📢 Announcements: Phase 1 Extension, New Private Test Set, Batch Prediction Interface, and Updated Baselines

aicrowd_team · May 14, 2024, 3:48pm

Hi everyone,

We are excited to announce several updates to our competition, including the launch of the batch prediction interface, updated baselines, an extension of Phase 1, the V3 dataset release, and a new private test set.

Deadline Extensions of Phase 1

The Phase 1 deadline is now extended by 1 week until 27th May 2024. This extended duration will be marked on the leaderboard as Phase 1b,

Private Test set

Phase 1b uses a new private test set (the logs for the evaluation on this test set will not be available to the participants).

Dataset V3 Release

A new version of the dataset has now been released, addressing errors identified in the questions/answers for a small subset of the V2 dataset. We have also added alternative answers (alt_ans) to the questions.

Batch Prediction Interface

Your submitted models can now make batch predictions on the test set, allowing you to fully utilize the multi-GPU setup available during evaluations.

Changes to Your Code

Add a get_batch_size() Function:
- This function should return an integer between [1, 16]. The maximum batch size supported at the moment is 16.
- You can also choose the batch size dynamically.
- This function is a required interface for your model class.

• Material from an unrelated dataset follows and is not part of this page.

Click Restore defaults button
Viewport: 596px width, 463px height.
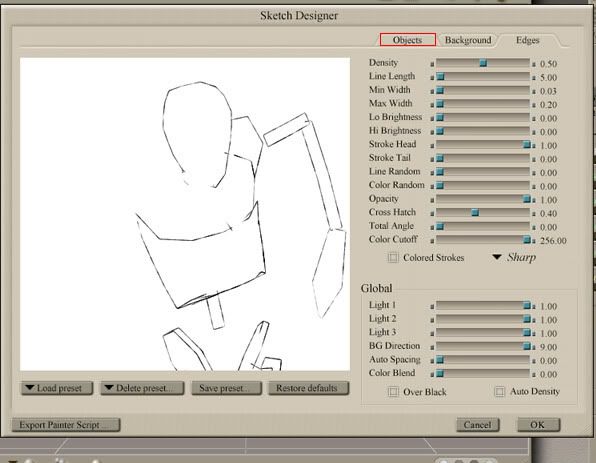(308, 388)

Replace generate_answer with batch_generate_answer:

Update your code to replace the generate_answer function with batch_generate_answer.
For more details on the batch_generate_answer interface, please refer to the inline documentation in dummy_model.py.

# Old Interface
def generate_answer(self, query: str, search_results: List[Dict], query_time: str) -> str:
    ....
    ....
    return answer

# New Interface
def batch_generate_answer(self, batch: Dict[str, Any]) -> List[str]:
    batch_interaction_ids = batch["interaction_id"]
    queries = batch["query"]
    batch_search_results = batch["search_results"]
    query_times = batch["query_time"]

    ....
    ....

    return [answer1, answer2, ......, answerN]

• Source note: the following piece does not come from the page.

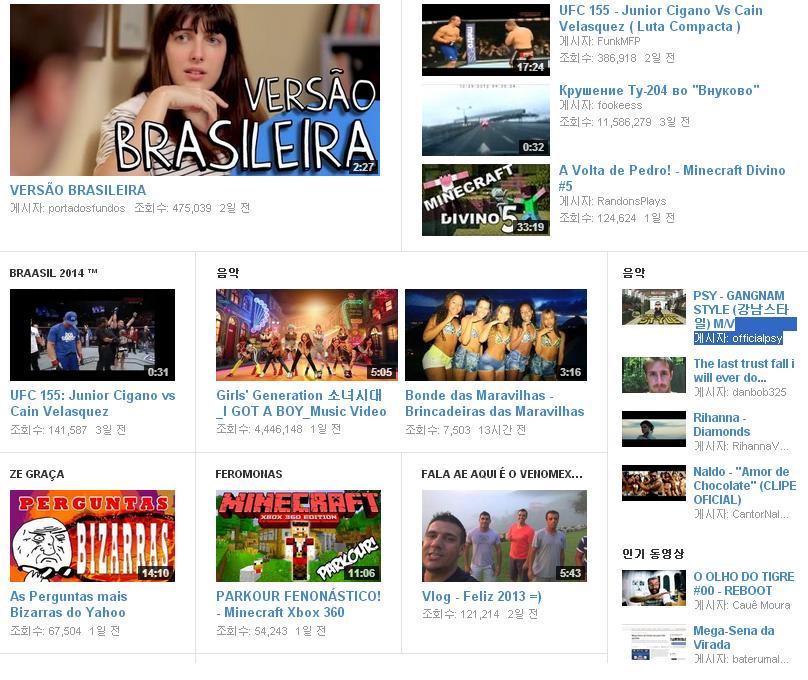This screenshot has height=680, width=808.
Task: Click the Mega-Sena da Virada video title
Action: pyautogui.click(x=733, y=637)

The new function should return a list of answers (List[str]) instead of a single answer (str).
This function is a required interface for your model class.
The simplest example of a valid submission with the new interface is as follows:

class DummyModel:
    def get_batch_size(self) -> int: 
        return 4

    def batch_generate_answer(self, batch: Dict[str, Any]) -> List[str]:
        queries = batch["query"]
        answers = ["i don't know" for _ in queries]
        return answers

Backward Compatibility

To ensure a smooth transition, the evaluators will maintain backward compatibility with the generate_answer interface for a short period. However, we strongly recommend updating your code to use the batch_generate_answer interface to avoid any disruptions when support for the older interface is removed in the coming weeks.

Updated Baselines

We have updated the baselines to use the recently released Meta Llama3 8B Instruct model. The updated baselines also demonstrate how to use vllm for optimized batch inference with multi-GPU setups. Additionally, the RAG baseline now includes examples of using ray.remote for parallelized chunking, making better use of the numerous CPU cores available on evaluation nodes.

You can directly access the baselines here:

Best of luck with the competition!

aicrowd_team · May 14, 2024, 3:48pm

aicrowd_team · May 15, 2024, 12:09am

jiazunchen · May 15, 2024, 3:40am

According to baseline , now each query only has 10s to answer?
- Response Time: Ensure that your model processes and responds to each query within 10 seconds.

aicrowd_team · May 15, 2024, 11:17am

@jiazunchen : The timeline for Round 1b is still 30 seconds / sample. It will however be reduced in Round 2 when we increase the overall test set size.

joseph_wei · May 15, 2024, 11:56am

submission id
7ea25a77e69b171feb181614ea37338b5088e776

Submission failed : You have not qualified for this round. Please review the challenge rules at www.aicrowd.com

How to deal with this?